Each year, event organizers compile 31 days of free and ticketed events of all kinds, hands-on activities and thought-provoking exhibits. Artists both local and international display their talents both inside and outside in settings both formal and casual.
“There’s something for absolutely everyone,” Artown Executive Director Beth Macmillan said. “The fact that over 60 percent of it is free makes it really accessible.”
The 2011 event drew about 300,000 attendees and generated more than $13 million for the local economy, organizers estimate.
Opening night will be highlighted by a jam session with legendary Grateful Dead percussionist Mickey Hart and a community drum circle at Idlewild Park in Reno. Participants must bring their own drums for the jam, which will take place from 3 to 6 p.m. Then at 7:30 p.m., a short walk away at Wingfield Park, will be the performance “An Evening With Mickey Hart,” part of the Mysterium Tremendum tour with a mix of new material as well as selections from greatest hits and Grateful Dead songs. Wingfield Park opens at 5 p.m. Local drummers Envision begin the opening night festivities with their percussion sounds beginning at 6:30 p.m.
Other headline entertainment scheduled for the month are:
• Jazz vocalist and Broadway performer Michael Feinstein at John Ascuaga’s Nugget on July 14
• Preservation Hall Jazz Band 50th Anniversary Celebration with special guests Del McCoury Band and Trey McIntyre Project on July 15 at the Grand Sierra Resort in the Grand Theatre
• “Cowboy Up” season opener of the Phil Up! on July 22 at the Pioneer Center for Performing Arts
• Chanticleer vocal chorus on July 27 at John Ascuaga’s Nugget
In an effort to reach as many patrons as possible, Artown hosts an average of eight unique free events each day, and more than half of the festival’s programming is free. This includes the Family Series, World Music Series, Dancing in the Park, Discover the Arts, Movies in the Park and the Monday Night Music Series.

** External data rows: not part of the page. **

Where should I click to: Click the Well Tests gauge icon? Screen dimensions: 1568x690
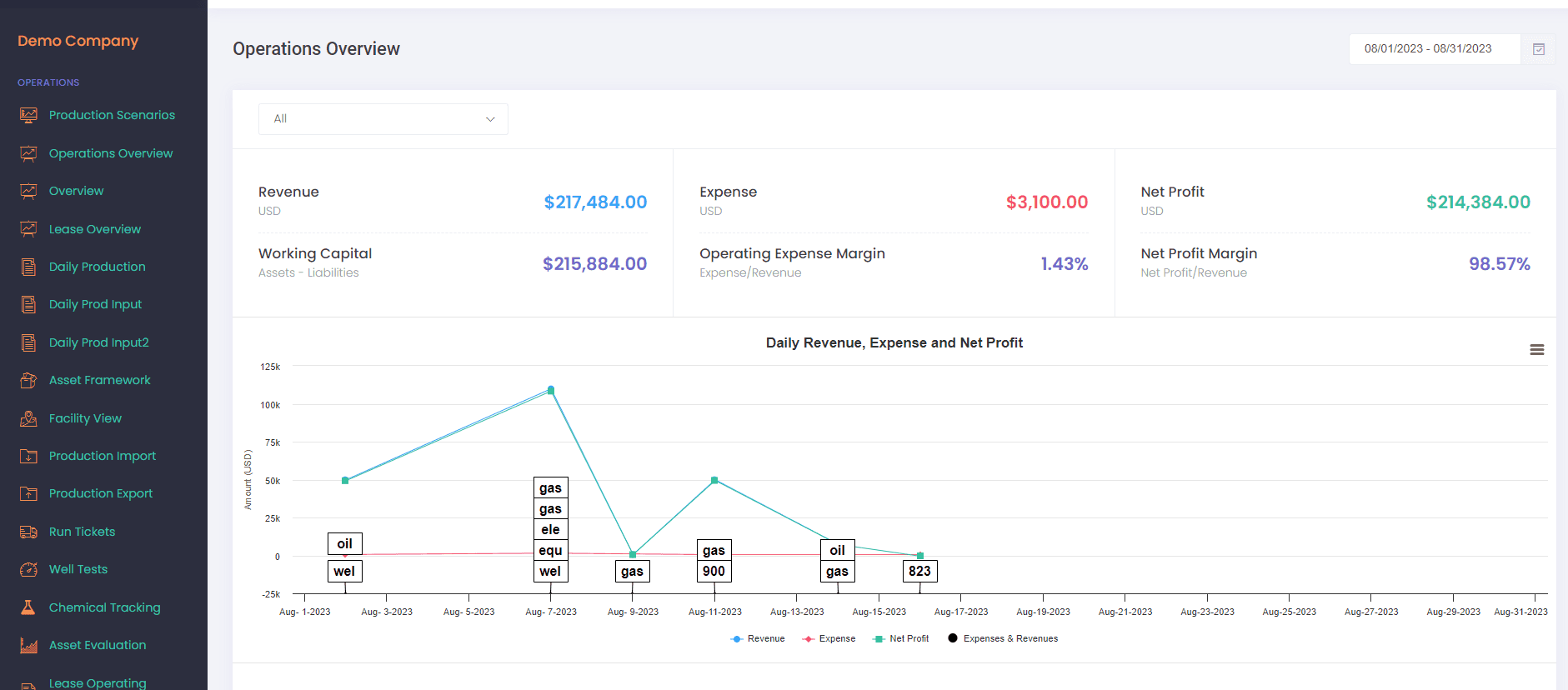(28, 569)

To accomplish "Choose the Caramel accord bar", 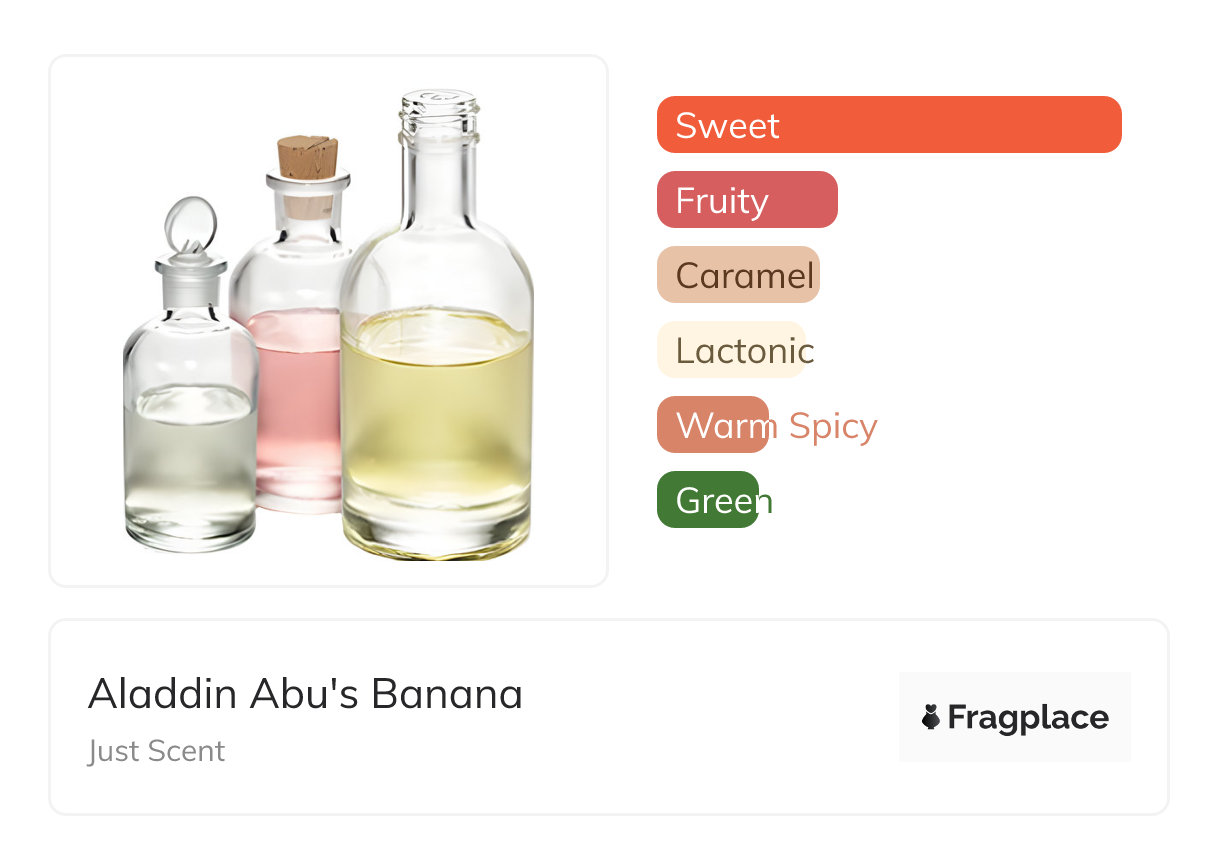I will click(x=738, y=275).
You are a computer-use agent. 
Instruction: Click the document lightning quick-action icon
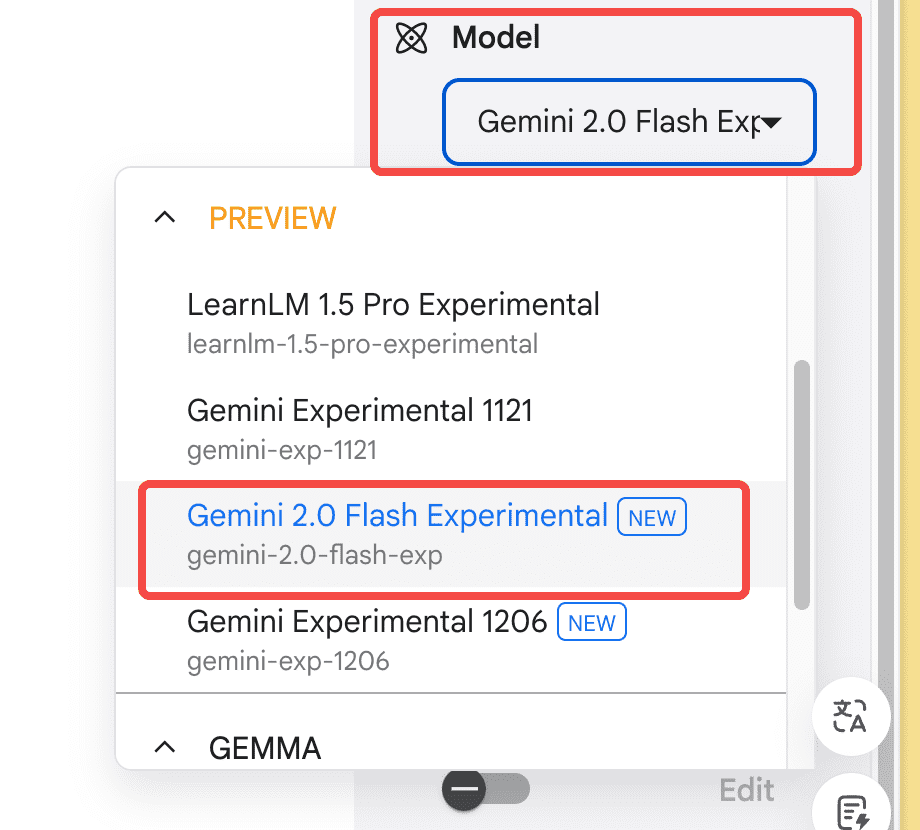(852, 812)
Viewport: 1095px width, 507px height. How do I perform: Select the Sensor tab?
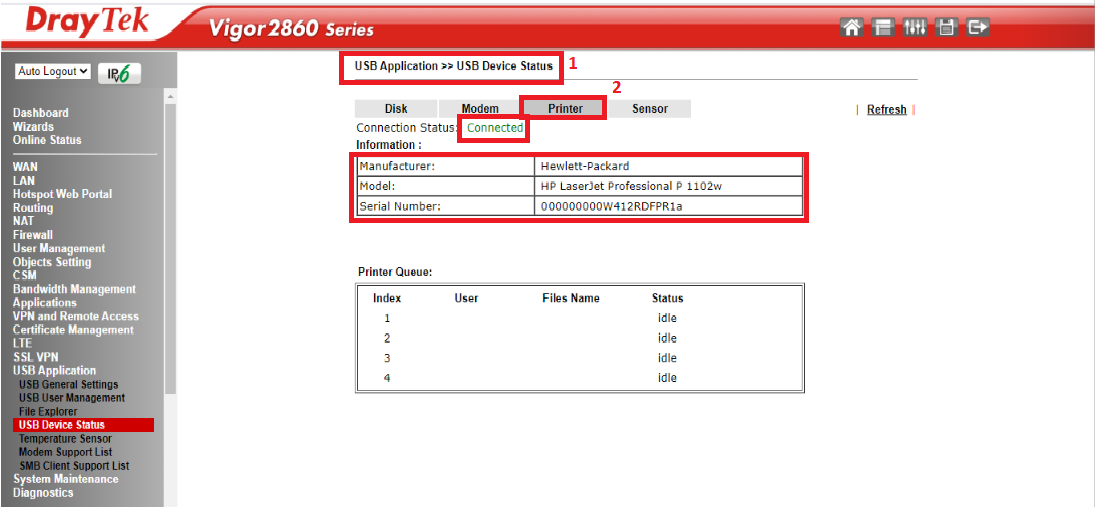click(649, 109)
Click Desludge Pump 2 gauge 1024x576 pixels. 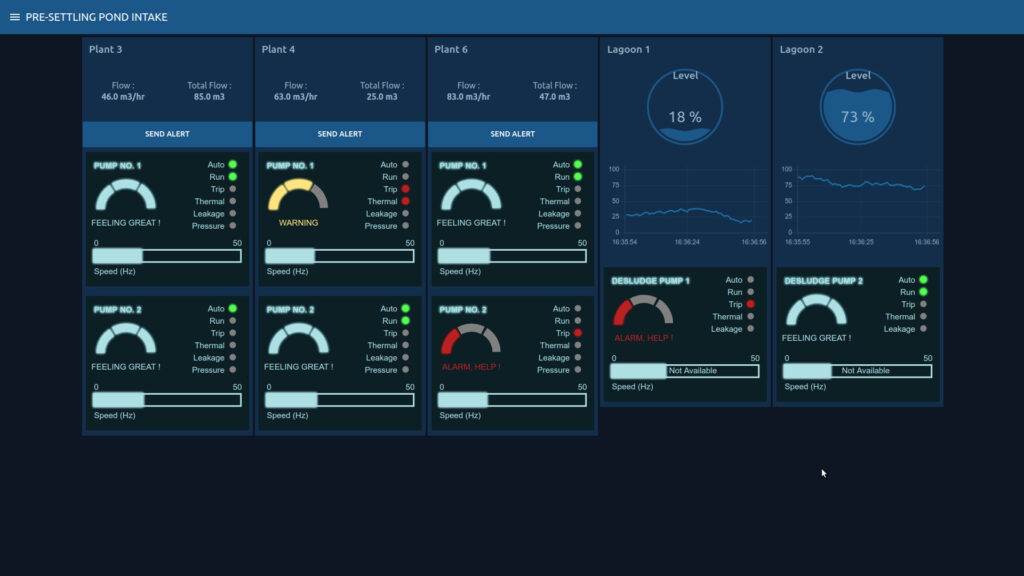click(816, 311)
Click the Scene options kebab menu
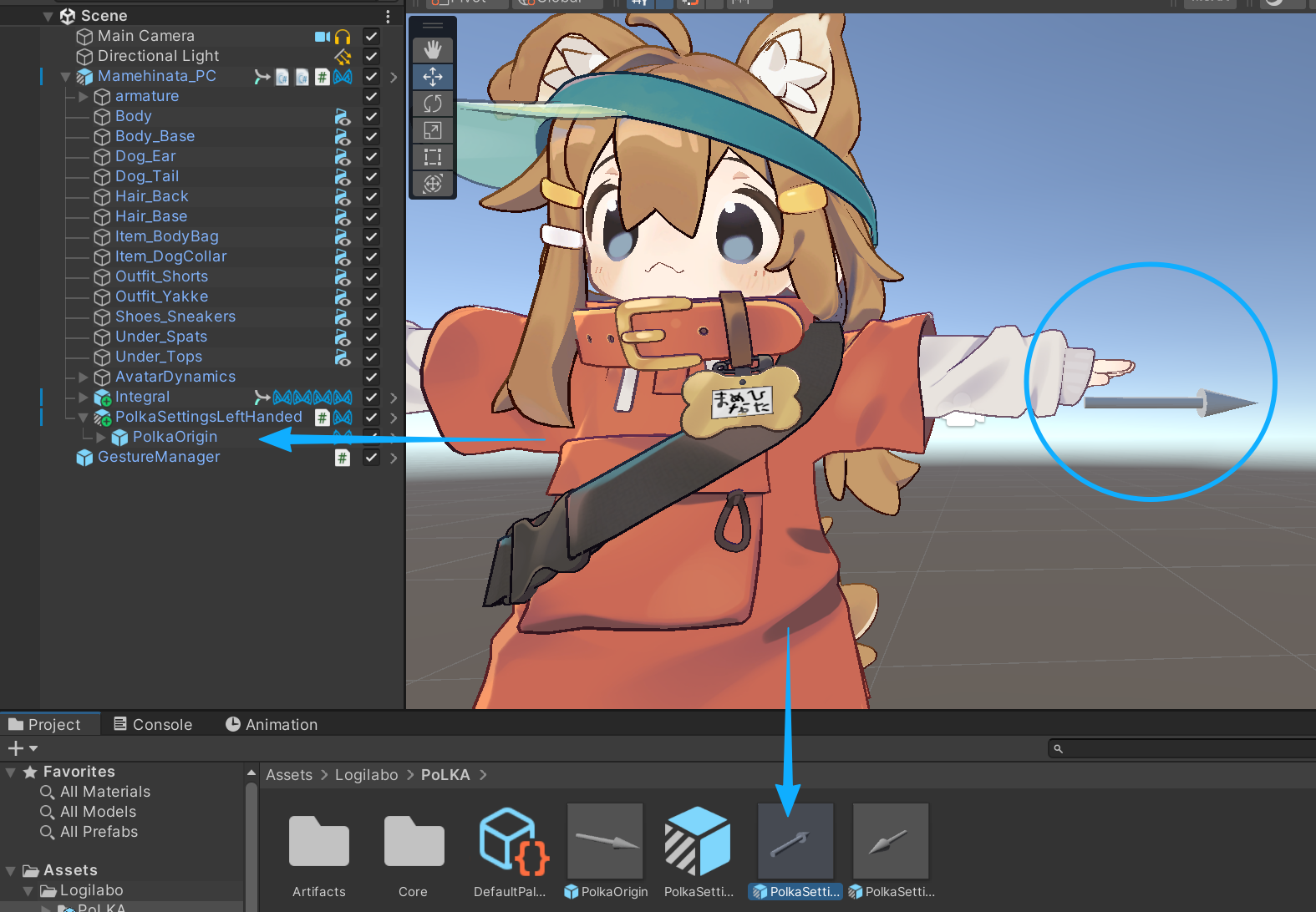Screen dimensions: 1316x912 point(388,16)
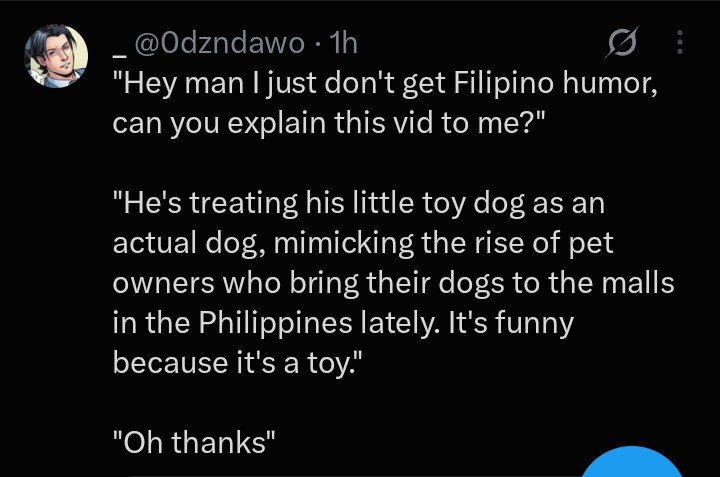The width and height of the screenshot is (720, 477).
Task: Click the word 'Philippines' in the tweet
Action: (276, 323)
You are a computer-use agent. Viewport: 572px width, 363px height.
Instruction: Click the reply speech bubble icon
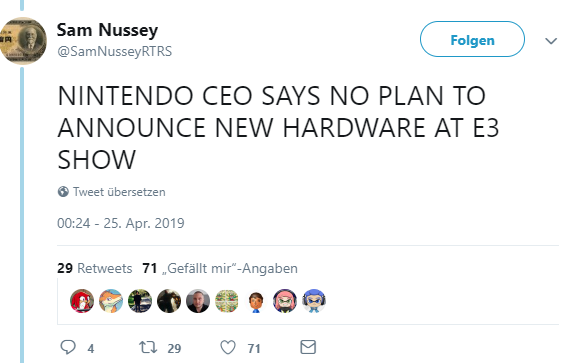[x=68, y=347]
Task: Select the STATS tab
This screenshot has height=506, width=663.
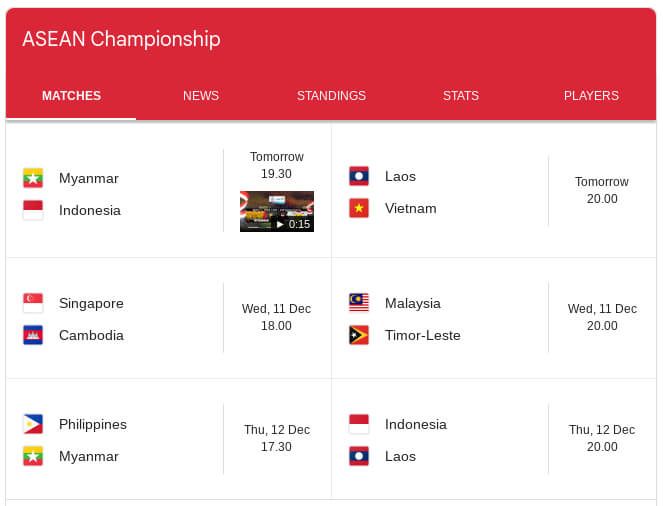Action: [x=461, y=96]
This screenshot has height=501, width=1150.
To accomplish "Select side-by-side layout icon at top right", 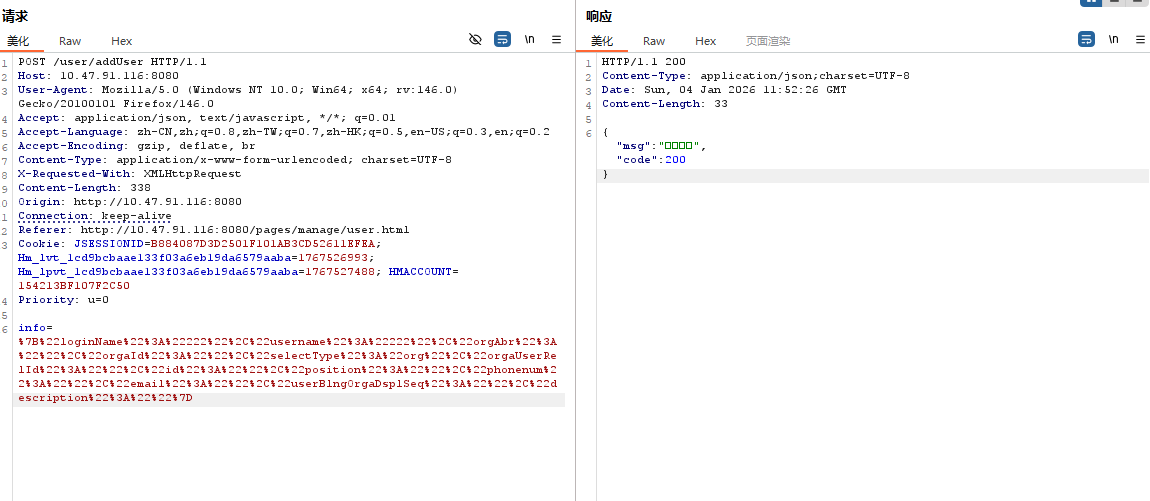I will click(1090, 3).
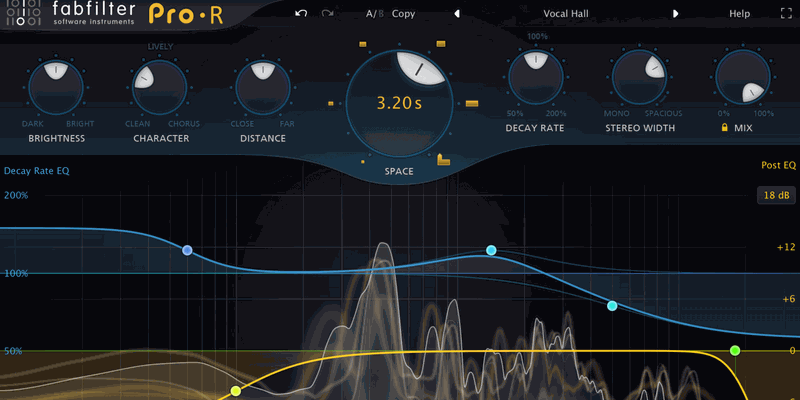Go to next preset with right arrow
The image size is (800, 400).
[675, 14]
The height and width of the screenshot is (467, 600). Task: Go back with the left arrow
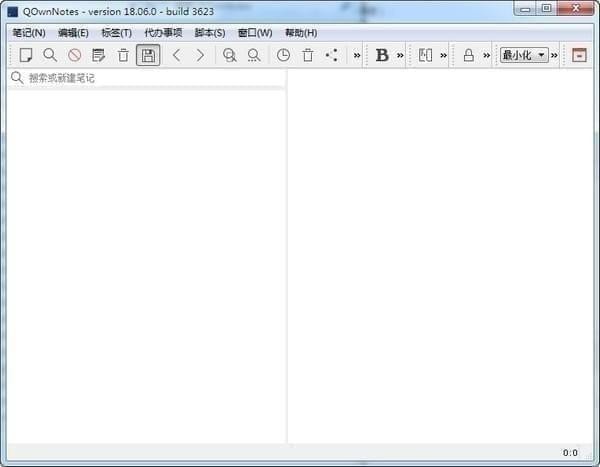coord(177,55)
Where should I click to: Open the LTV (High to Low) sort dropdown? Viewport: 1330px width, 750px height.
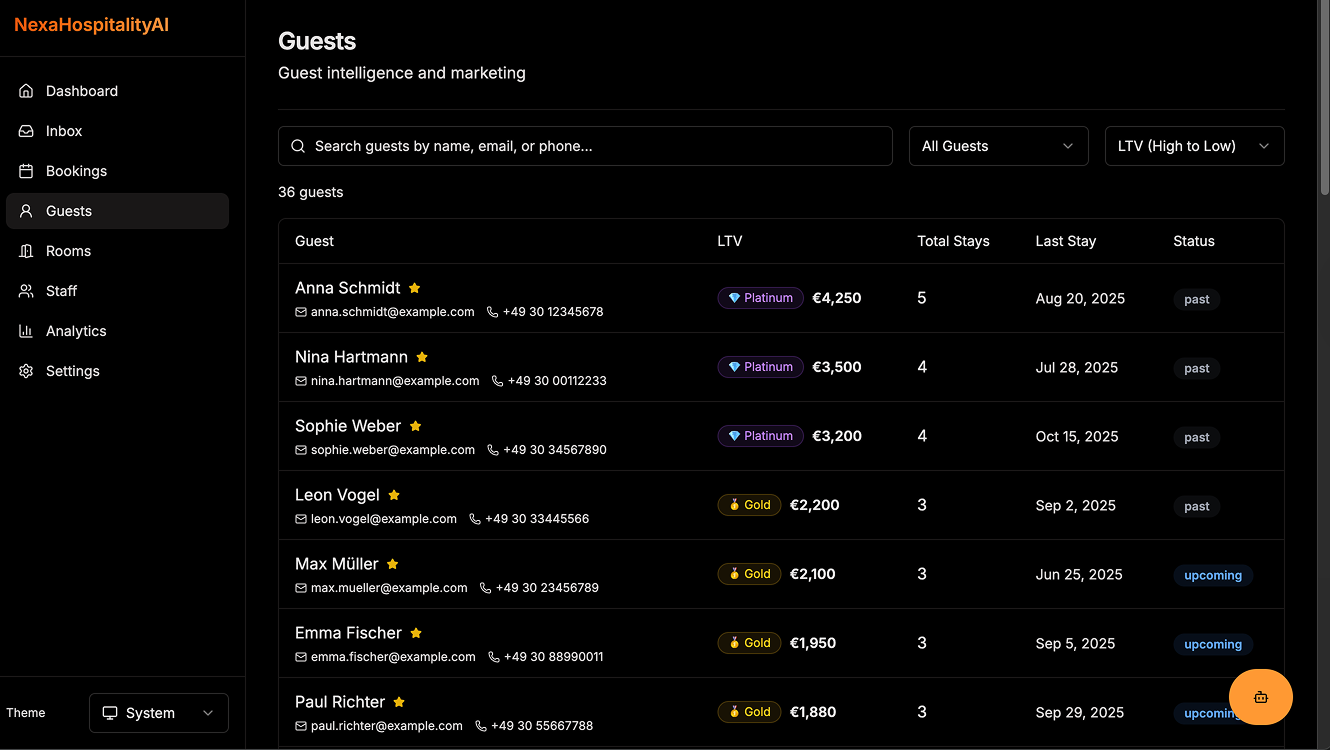pos(1194,146)
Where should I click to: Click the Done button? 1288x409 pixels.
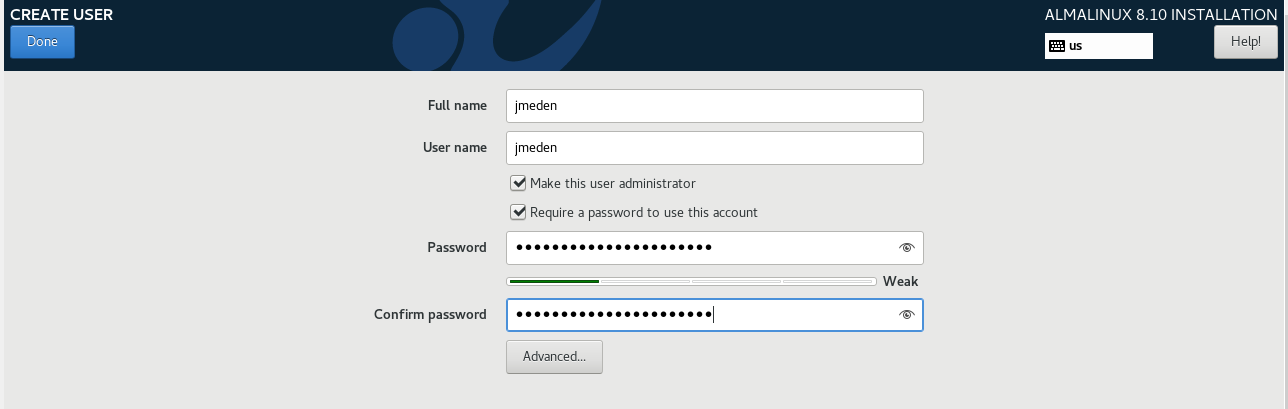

On the calendar for the Family Series at 7 p.m. Monday is a free performance at Wingfield Park (First Street and Arlington Avenue in Reno) of “Curiosity Cat” by TheatreWorks of Northern Nevada. Written by award-winning author Chris Grabenstein, “Curiosity Cat” is a funny, touching play about Claire and Charlie, who are forced to live with their father’s Aunt Jenny when their mother falls ill. A stray cat named Curiosity also wanders into the house and when he breaks Claire’s prized music box, she immediately throws him back out into the streets. The children later set out to rescue Curiosity, who is busily trying to help other forlorn felines find homes while simultaneously avoiding a newly appointed “cat catcher” who vows to put him to sleep.
The Family Series continues each Monday in July, with the 7 p.m. performances preceded by kid-friendly activities such as face painting, mural painting, giant bubble making and more.
Wanabe artists of all ages will have many chances to learn a variety of skills at workshops being held all month long. Classes from which to choose include ceramics, watercolor, writing, acting, metal working and many more. Costs range from free to $200 and everywhere in between.
The city of Sparks is getting involved in Artown this year. The Arts in Bloom event, held for the past nine years on Mother’s Day, is an Artown event this year scheduled for 2 to 8 p.m. July 21 in Victorian Square. The event will feature between 40 and 60 artist booths with a variety of fine art, including oil paintings, watercolors, jewelry, ceramic pieces, woodwork and photography. Live entertainment will be provided and John Ascuaga’s Nugget will host a wine tasting with proceeds going to Washoe County schools art programs.
Local artist Montana Albitre was selected to create the signature look for the festival including the annual poster, website and collateral materials, the Artown calendar, T-shirts and more. The 26-year-old is a Reno native and works as an ironworker by trade. Although he has no formal artistic training, Albitre attributes his self-taught art to influences ranging from politics and religion to nature and beyond with a painting technique typical of oil portraiture, using several layers and glazes.
Macmillan said Artown’s sponsorship is doing OK, with events during “encore season” (any month except July) serving as good fundraisers for the main summer festival. The “Give $3” campaign, implemented in 2010 that encourages people to make small donations, also has been helpful, Macmillan said. Despite its name, Macmillan said, donors can give whatever amount they find in their pocket. In 2011, the program raised more than $30,000 through in-park collections, envelopes inserted into select issues of the Reno Gazette-Journal and direct deposits at U.S. Bank. Due to a matching grant from the Robert S. and Dorothy J. Keyser Foundation, each $3 donation became $6, doubling the amount raised to more than $60,000.
“It doesn’t impact (the donor) tremendously but it impacts us tremendously,” Macmillan said.